[Stored data entries]
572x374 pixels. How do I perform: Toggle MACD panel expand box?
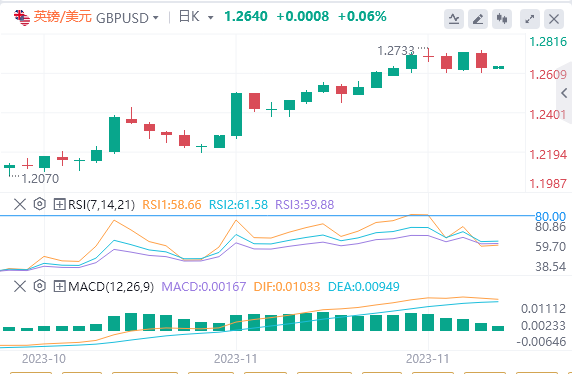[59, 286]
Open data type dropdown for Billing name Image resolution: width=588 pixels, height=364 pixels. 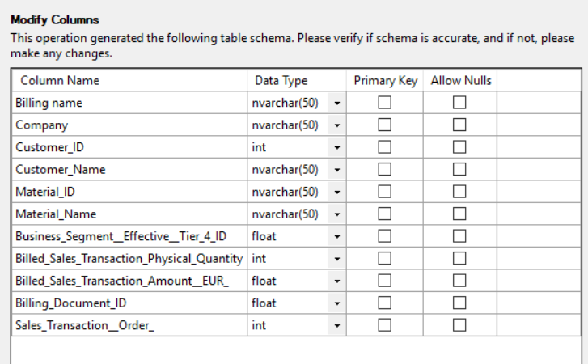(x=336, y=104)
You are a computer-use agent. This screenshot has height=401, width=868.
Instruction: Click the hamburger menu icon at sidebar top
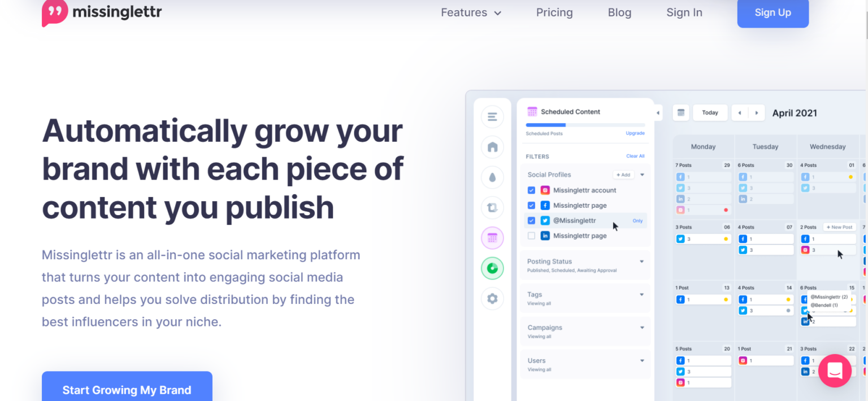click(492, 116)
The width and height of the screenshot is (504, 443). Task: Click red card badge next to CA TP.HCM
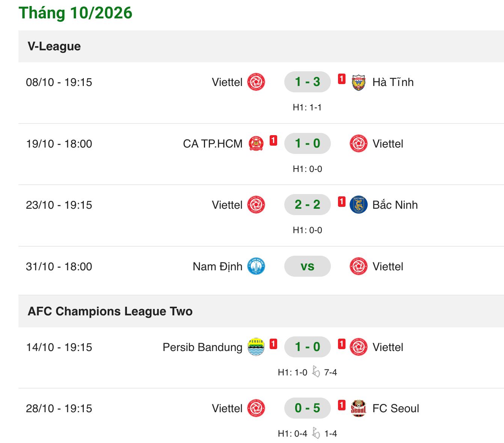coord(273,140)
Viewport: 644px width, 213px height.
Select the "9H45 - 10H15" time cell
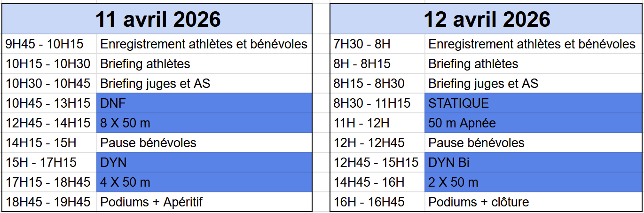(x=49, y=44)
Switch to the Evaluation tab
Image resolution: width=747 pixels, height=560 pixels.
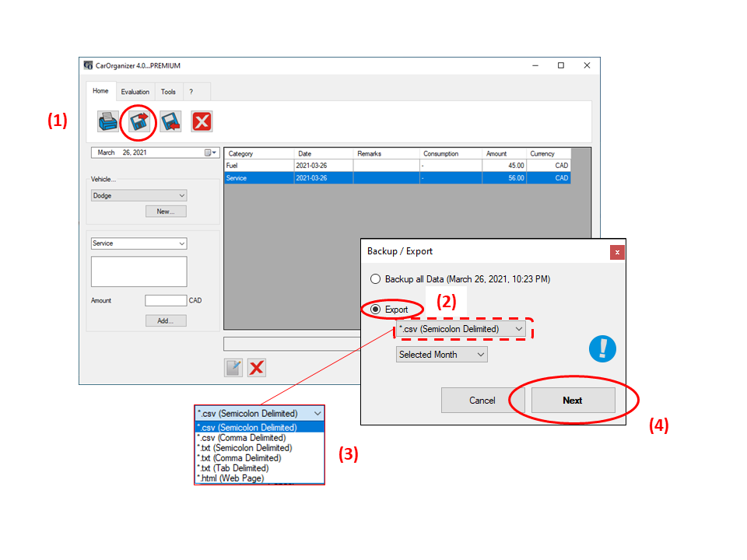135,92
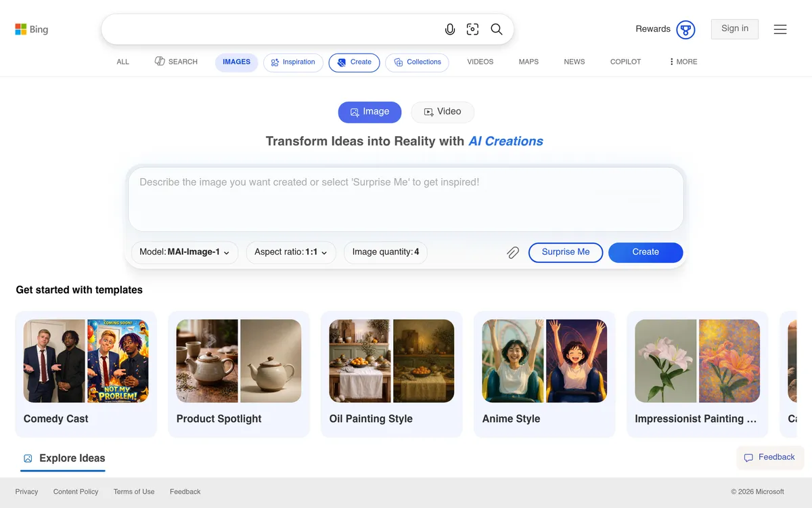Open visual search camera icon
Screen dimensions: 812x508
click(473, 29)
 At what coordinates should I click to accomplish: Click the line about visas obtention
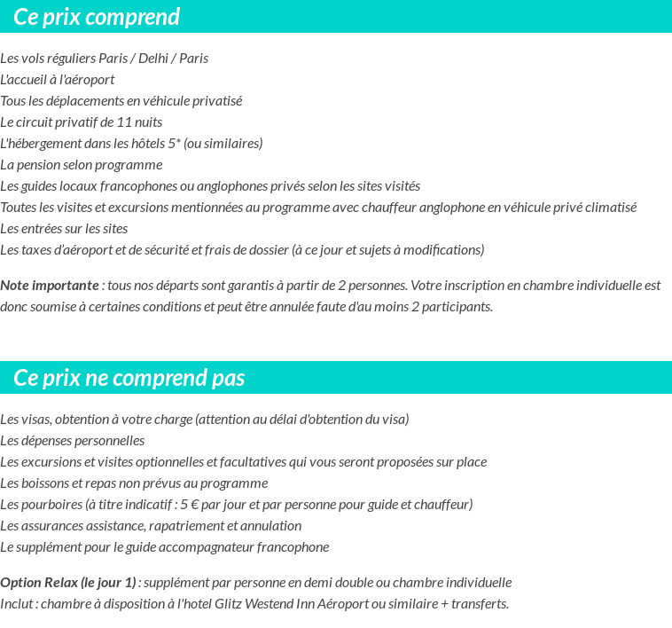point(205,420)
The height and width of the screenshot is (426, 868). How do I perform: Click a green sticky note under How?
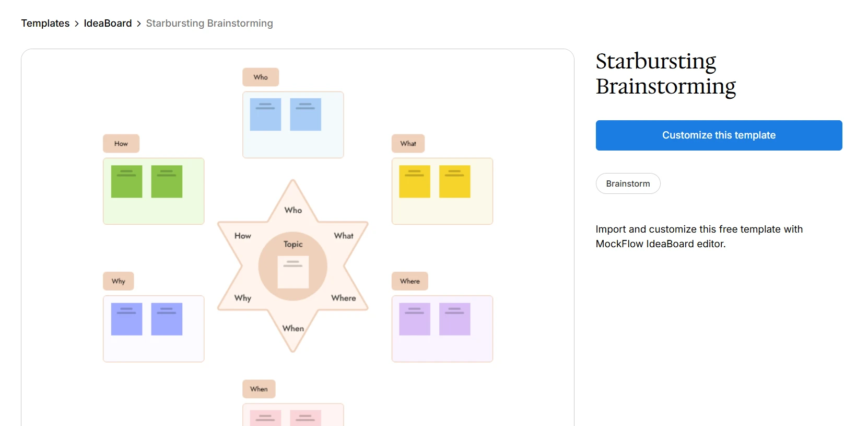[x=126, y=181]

§ TASK STATEMENT
Please output the lines from the line that contains "Instruction: Click the" through the end of the records, both ends included, exactly and with no pictures.

§ FINISHED TASK
Instruction: Click the hamburger menu icon at sidebar top
click(492, 116)
The width and height of the screenshot is (504, 443). Task: Click red card badge next to CA TP.HCM
coord(273,140)
Viewport: 644px width, 213px height.
Select the "9H45 - 10H15" time cell
(x=49, y=44)
Switch to the Evaluation tab
Image resolution: width=747 pixels, height=560 pixels.
135,92
Open visual search camera icon
Screen dimensions: 812x508
click(473, 29)
 At what coordinates should I click to accomplish: Click the line about visas obtention
point(205,420)
The height and width of the screenshot is (426, 868). How do I perform: Click a green sticky note under How?
[x=126, y=181]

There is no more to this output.